Make a list of what you are instead of what you are not. Focus on the positives & change the negative ones. As far as looks go, if you are overweight etc, do something about it, if you don't like yourself, you can't expect anyone else to? Self esteem is hard to get back, especially when you keep getting dragged down. I'm 48, in good shape, am told I'm attractive by my wife & others but I am in a sexless marriage as well & it affects your self esteem greatly but you CAN battle through. The mind is very powerful & holds the key to surviving anything, it is the root of everything. I wish you the best & remember only you can make yourself happy because you have the ability to stay, leave, change etc. Nobody is forced to stay unhappy, there are always options.


----------



## kingofprussian

"I'm 48, in good shape, am told I'm attractive by my wife & others but I am in a sexless marriage as well & it affects your self esteem greatly but you CAN battle through."

How? I feel rejected daily.


----------



## Jamison

kingofprussian said:


> "I'm 48, in good shape, am told I'm attractive by my wife & others but I am in a sexless marriage as well & it affects your self esteem greatly but you CAN battle through."
> 
> How? I feel rejected daily.


What has her response been when you tell her how you feel about being rejected?

Also what suggestions has your counselor made about all of this?


----------



## Dedicated2Her

> How? I feel rejected daily.


With the list you put out, not only is she rejecting you.......you are rejecting yourself. Change the one you can control......


----------



## CallaLily

In your OP you say, that YOU are the reason for being in the sexless marriage. But then you say you feel rejected daily. BY who? Your wife? Your self?

▶ **Set tasks**
- a) Which usernames appear as post headers in the forum thread on self-esteem in a sexless marriage?
- b) Continue the forum thread on self-esteem in a sexless marriage from the point where it ends.

(Data entries)
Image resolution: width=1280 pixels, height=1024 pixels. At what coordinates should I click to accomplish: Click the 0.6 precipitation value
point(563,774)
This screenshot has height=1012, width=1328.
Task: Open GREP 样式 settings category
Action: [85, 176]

▶ **Outputs for the tasks**
- a) kingofprussian, Jamison, Dedicated2Her, CallaLily

- b)
If your wife is rejecting you, why do you think that is? You said YOU were in the sexless marriage because of yourself. Is it possible shes been cast in the role of caretaker and mother to a man who doesn't like himself very much? Who is down on himself? I wouldn't find that very desireable either. What steps IN MC are you both taking to make things better?


----------



## kingofprussian

My wife and counselor tell me to choose not to feel rejected.

I feel rejected daily by my wife. I am struggling to find self-esteem outside of my role as a husband. I'm a good dad; I'm a good person. I'm a good provider to the marriage. I am not desirable, I am not desired. I'm struggling with how to cope with that. I don't think my wife views herself as a caretaker or mother of me. I do believe, for the reasons I stated before, that I have failed miserably to connect with her.


----------



## Dedicated2Her

> My wife and counselor tell me to choose not to feel rejected.
> 
> I feel rejected daily by my wife. I am struggling to find self-esteem outside of my role as a husband. I'm a good dad; I'm a good person. I'm a good provider to the marriage. I am not desirable, I am not desired. I'm struggling with how to cope with that. I don't think my wife views herself as a caretaker or mother of me. I do believe, for the reasons I stated before, that I have failed miserably to connect with her.


Ok. Been there, done that. I know exactly where you are at. Good news. In about 3-6 months if you purpose yourself to become the best you possible, this CAN and WILL change. In your mind, you are going to have to separate your perception of yourself with what you think her perception of you is. Because she, at this time, doesn't desire you doesn't mean you are not desirable. It just means you guys have marital problems. However, marital problems are typically the result of two broken people having a broken relationship.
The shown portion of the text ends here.